The Nimbus EosXi is an Italian unmanned aerial vehicle (UAV) designed for civilian use, developed and manufactured by NIMBUS Srl.

EOS XI is a hybrid airship having a large, gas-filled delta wing which provides both aerostatic and aerodynamic lift, referred to by the manufacturer as a "metaplane". The cabin, tail assembly and propulsion system are suspended below the wing.

==Description==
Although classified as an aerodyne (an aircraft heavier than air), the additional aerostatic lift allows extremely short take-off and landing (STOL) distances. Unlike conventional aircraft, which use adjustable control surfaces known as ailerons to maneuver in flight, the EosXi wing is a stiff structure with no moving parts.
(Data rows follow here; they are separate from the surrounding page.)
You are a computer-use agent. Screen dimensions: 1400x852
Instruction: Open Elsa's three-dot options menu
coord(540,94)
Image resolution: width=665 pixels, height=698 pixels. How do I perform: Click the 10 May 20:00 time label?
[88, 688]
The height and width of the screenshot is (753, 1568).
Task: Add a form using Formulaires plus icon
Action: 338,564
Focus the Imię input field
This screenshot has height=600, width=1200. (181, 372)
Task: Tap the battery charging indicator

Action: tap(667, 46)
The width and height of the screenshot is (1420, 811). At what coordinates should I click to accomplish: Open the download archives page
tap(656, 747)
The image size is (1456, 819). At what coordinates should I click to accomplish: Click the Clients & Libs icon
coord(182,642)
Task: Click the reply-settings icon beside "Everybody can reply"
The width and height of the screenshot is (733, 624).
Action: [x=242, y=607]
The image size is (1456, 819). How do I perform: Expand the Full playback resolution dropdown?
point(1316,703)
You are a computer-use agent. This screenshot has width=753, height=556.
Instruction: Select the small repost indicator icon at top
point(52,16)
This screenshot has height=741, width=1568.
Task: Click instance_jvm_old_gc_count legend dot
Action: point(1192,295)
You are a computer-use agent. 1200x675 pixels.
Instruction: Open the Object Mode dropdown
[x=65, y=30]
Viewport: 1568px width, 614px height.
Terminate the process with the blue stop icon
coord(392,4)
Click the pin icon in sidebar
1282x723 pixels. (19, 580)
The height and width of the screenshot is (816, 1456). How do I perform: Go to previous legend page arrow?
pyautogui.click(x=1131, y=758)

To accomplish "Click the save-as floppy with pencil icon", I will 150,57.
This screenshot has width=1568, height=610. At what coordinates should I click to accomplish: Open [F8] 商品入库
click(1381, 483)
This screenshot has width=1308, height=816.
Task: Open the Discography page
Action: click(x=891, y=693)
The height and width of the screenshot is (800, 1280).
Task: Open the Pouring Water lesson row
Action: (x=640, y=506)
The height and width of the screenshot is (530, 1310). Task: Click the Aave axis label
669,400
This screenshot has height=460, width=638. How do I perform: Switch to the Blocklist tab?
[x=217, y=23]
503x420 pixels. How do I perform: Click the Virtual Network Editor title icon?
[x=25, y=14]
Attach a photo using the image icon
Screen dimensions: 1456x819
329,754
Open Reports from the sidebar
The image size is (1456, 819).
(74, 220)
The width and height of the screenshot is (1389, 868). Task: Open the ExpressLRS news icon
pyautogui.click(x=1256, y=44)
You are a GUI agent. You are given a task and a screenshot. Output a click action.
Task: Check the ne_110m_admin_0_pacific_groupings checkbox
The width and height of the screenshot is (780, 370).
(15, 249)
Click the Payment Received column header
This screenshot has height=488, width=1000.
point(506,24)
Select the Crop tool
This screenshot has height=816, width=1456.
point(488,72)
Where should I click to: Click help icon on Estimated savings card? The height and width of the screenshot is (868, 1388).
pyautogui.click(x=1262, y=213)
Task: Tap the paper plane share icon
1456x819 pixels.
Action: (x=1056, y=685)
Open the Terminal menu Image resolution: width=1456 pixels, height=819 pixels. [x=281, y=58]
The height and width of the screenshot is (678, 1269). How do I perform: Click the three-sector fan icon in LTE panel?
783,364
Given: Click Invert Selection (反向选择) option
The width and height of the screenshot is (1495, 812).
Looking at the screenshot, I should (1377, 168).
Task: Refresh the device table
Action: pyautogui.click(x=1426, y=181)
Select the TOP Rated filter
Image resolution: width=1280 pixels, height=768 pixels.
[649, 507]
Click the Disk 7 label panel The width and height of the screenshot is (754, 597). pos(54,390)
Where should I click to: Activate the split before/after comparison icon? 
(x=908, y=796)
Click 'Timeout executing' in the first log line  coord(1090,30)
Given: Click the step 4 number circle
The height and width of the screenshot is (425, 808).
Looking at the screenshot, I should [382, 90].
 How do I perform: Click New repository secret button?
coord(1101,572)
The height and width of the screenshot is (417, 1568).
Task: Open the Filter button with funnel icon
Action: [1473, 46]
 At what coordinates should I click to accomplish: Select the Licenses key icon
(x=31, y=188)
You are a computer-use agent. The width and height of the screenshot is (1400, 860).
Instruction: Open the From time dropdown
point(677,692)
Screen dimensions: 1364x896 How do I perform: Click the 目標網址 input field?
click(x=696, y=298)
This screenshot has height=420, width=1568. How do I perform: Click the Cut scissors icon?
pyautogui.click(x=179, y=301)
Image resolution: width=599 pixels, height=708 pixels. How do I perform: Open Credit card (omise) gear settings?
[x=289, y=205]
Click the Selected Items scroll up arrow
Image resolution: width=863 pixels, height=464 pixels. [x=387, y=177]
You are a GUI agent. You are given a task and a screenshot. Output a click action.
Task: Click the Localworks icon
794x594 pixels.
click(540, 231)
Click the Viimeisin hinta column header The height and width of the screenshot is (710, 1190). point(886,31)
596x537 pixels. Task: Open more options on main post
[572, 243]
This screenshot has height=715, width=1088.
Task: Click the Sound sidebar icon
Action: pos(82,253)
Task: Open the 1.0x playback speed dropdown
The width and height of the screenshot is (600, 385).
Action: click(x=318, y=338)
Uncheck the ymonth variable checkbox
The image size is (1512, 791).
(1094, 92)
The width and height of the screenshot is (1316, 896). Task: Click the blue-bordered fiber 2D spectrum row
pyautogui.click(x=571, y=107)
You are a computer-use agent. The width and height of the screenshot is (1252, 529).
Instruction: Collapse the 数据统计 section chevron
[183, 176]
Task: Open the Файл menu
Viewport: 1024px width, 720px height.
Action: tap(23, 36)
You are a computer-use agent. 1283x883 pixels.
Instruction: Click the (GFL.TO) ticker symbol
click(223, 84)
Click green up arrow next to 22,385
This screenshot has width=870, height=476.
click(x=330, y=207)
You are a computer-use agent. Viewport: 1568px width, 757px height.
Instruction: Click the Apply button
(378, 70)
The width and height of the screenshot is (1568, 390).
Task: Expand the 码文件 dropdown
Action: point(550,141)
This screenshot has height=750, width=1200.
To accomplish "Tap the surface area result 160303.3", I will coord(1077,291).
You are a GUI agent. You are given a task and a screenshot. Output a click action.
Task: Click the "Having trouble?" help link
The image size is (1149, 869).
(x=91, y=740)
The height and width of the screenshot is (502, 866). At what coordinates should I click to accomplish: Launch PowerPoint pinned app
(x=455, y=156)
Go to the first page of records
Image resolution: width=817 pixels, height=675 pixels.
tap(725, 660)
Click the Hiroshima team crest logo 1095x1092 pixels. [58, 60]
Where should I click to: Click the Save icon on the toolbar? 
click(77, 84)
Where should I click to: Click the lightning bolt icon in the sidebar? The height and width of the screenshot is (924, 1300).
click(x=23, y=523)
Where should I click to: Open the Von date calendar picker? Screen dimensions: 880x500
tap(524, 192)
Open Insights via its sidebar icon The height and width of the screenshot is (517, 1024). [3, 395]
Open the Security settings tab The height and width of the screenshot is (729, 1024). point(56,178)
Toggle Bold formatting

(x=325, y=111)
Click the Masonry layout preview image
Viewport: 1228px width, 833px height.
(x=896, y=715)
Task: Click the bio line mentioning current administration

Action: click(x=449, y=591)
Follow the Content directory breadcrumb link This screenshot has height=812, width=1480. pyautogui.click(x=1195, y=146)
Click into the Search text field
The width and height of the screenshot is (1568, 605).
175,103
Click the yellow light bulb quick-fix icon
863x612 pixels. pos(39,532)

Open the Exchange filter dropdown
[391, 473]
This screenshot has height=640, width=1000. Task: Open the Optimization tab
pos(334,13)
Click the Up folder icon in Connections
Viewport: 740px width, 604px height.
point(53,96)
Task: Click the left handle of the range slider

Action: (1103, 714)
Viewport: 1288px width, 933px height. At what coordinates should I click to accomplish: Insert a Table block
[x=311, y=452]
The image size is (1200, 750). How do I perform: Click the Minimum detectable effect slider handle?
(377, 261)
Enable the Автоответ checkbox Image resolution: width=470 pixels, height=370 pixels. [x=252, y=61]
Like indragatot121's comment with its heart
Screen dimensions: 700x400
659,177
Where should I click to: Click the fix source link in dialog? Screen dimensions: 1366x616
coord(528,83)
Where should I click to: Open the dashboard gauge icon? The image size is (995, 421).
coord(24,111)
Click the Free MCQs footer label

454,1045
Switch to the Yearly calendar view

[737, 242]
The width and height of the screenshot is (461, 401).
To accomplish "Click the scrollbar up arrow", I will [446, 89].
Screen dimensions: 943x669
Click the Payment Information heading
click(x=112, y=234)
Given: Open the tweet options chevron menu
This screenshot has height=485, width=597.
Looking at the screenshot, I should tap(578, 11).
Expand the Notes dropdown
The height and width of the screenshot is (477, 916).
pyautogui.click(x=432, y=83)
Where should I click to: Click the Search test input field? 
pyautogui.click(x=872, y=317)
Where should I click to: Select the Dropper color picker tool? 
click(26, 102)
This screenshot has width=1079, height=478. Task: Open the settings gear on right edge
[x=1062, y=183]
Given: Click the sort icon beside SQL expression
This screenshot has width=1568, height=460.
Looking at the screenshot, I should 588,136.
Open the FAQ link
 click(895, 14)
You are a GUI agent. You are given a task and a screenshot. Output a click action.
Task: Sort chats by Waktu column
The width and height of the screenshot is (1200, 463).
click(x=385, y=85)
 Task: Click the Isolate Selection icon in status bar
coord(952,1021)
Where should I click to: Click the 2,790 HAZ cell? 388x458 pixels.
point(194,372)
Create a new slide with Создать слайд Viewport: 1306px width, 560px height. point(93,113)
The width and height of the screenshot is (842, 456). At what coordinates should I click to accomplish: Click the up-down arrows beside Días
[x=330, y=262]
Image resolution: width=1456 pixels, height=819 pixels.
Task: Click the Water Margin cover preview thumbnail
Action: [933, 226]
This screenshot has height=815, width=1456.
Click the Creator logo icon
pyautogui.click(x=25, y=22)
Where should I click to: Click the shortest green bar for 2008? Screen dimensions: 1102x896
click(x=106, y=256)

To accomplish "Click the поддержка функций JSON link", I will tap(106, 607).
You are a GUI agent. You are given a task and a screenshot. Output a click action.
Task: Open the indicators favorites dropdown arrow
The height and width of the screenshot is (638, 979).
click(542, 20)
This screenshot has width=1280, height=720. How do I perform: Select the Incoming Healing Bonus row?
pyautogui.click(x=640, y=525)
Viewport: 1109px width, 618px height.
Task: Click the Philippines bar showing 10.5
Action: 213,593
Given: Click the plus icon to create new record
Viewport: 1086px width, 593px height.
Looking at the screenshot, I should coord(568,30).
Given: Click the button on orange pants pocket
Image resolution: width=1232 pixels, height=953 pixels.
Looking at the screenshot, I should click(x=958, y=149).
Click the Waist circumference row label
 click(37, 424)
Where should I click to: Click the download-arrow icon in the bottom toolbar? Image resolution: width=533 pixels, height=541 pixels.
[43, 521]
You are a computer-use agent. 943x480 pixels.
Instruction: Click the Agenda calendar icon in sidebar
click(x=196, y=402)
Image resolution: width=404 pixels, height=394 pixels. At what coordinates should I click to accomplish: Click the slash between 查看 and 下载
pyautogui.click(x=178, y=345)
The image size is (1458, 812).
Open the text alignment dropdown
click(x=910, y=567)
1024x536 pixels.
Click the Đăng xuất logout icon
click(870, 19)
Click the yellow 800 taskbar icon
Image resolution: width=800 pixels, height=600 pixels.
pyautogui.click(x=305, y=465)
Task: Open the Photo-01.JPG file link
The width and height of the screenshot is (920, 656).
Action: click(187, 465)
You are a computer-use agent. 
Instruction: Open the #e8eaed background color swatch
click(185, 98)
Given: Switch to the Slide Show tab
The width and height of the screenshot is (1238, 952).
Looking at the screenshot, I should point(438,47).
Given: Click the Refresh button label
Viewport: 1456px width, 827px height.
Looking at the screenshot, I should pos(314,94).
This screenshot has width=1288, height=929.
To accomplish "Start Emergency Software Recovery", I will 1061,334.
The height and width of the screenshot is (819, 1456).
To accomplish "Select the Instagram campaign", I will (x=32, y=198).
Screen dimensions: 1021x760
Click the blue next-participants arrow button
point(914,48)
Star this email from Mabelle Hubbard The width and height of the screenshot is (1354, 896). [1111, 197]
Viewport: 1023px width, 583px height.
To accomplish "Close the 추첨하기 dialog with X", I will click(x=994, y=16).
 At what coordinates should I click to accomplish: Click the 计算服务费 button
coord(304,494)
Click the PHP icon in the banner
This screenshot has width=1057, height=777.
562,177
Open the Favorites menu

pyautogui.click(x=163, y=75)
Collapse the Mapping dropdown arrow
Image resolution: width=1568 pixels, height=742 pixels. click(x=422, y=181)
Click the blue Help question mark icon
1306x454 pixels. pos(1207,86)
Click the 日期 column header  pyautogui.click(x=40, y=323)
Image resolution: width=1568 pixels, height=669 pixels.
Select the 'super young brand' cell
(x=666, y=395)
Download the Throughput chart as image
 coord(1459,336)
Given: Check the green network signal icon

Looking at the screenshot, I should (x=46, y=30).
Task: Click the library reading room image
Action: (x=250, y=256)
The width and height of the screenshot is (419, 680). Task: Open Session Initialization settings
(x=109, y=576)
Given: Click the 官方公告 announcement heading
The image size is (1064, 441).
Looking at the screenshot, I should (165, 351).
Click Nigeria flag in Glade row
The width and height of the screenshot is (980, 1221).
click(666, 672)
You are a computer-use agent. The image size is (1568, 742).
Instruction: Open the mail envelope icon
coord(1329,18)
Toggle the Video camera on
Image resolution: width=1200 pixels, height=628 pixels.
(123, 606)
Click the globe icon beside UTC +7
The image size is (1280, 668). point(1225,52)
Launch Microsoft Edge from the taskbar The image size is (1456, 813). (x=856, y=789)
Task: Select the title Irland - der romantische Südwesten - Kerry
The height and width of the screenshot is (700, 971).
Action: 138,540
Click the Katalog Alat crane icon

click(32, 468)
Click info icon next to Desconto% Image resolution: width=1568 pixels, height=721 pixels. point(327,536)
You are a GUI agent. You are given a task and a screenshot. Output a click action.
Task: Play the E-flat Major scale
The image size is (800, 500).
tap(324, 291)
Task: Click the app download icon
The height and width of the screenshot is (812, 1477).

The craft uses only the suspended tail assembly's moveable planes for course and attitude control, relying on the wing's aerostatic lift to enhance stability. The large wing has a low wing loading that contributes to the vehicle's STOL characteristics.

The wing envelope has a multi-layer construction to obtain the required lightness, strength and aerodynamic characteristics.

The EosXi is claimed to have exceptional stability, due to its low centre of gravity, while the moveable tail surfaces are claimed to give high maneuverability. The delta wing is claimed to allow stable flight even when stalled, which in turn allows steep flight slope angles and extremely low velocity flight with STOL capability.